**Work to complete**:
Once the pictures have been excluded, set down each remaining entry word for word.

Saved entries:

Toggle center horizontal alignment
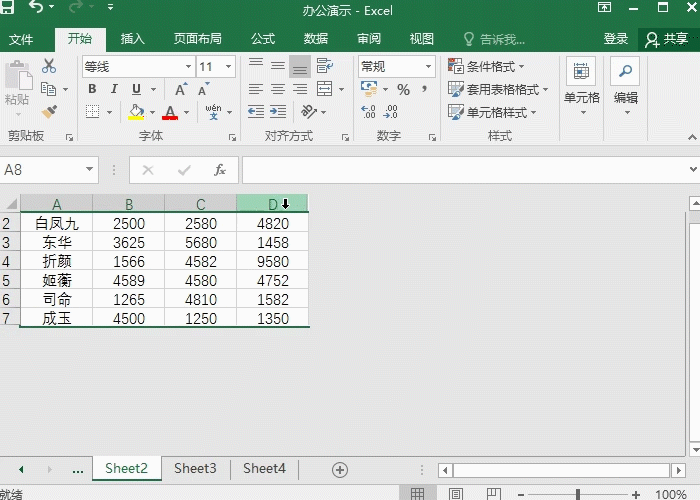The image size is (700, 500). [278, 89]
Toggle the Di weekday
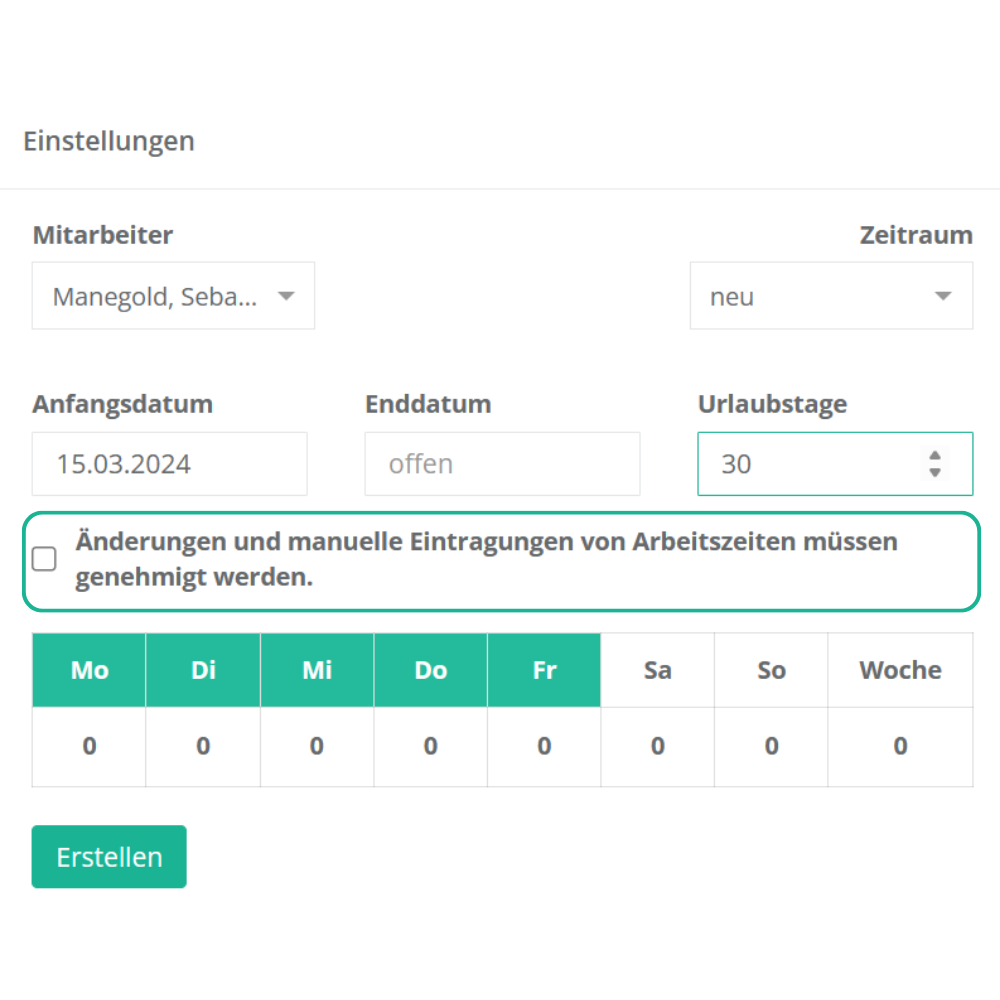The height and width of the screenshot is (1000, 1000). (x=203, y=670)
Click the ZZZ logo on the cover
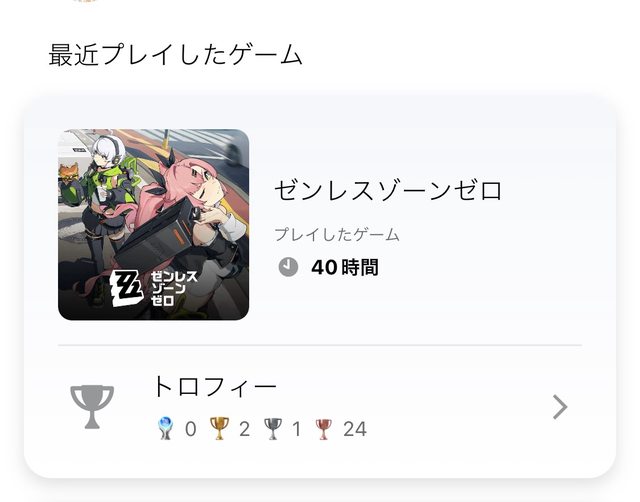Image resolution: width=640 pixels, height=502 pixels. point(127,289)
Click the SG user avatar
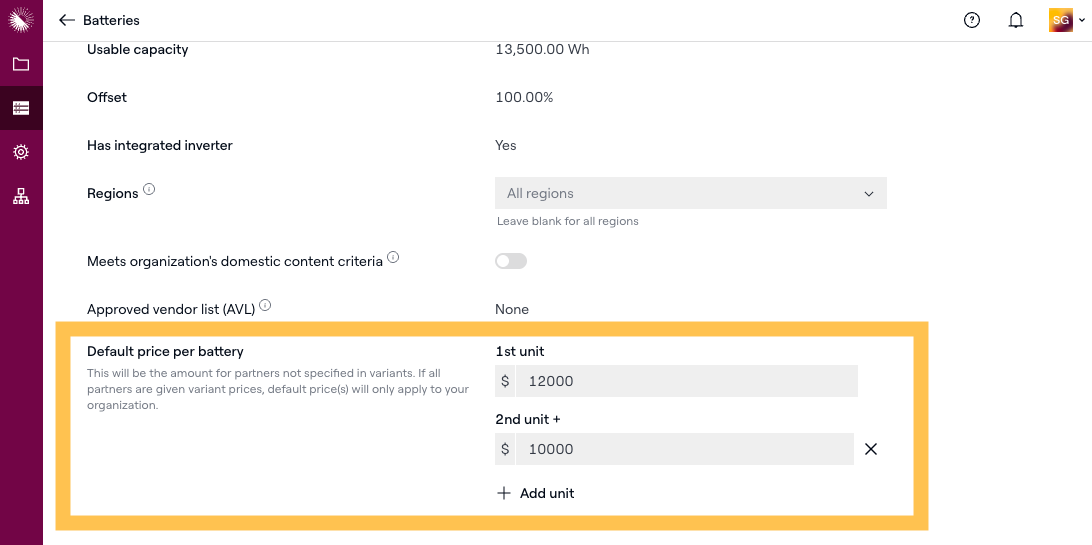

**Answer box**:
Toggle center horizontal alignment
The image size is (700, 500). [278, 89]
Toggle the Di weekday
The height and width of the screenshot is (1000, 1000). (x=203, y=670)
Click the ZZZ logo on the cover
Image resolution: width=640 pixels, height=502 pixels. point(127,289)
Click the SG user avatar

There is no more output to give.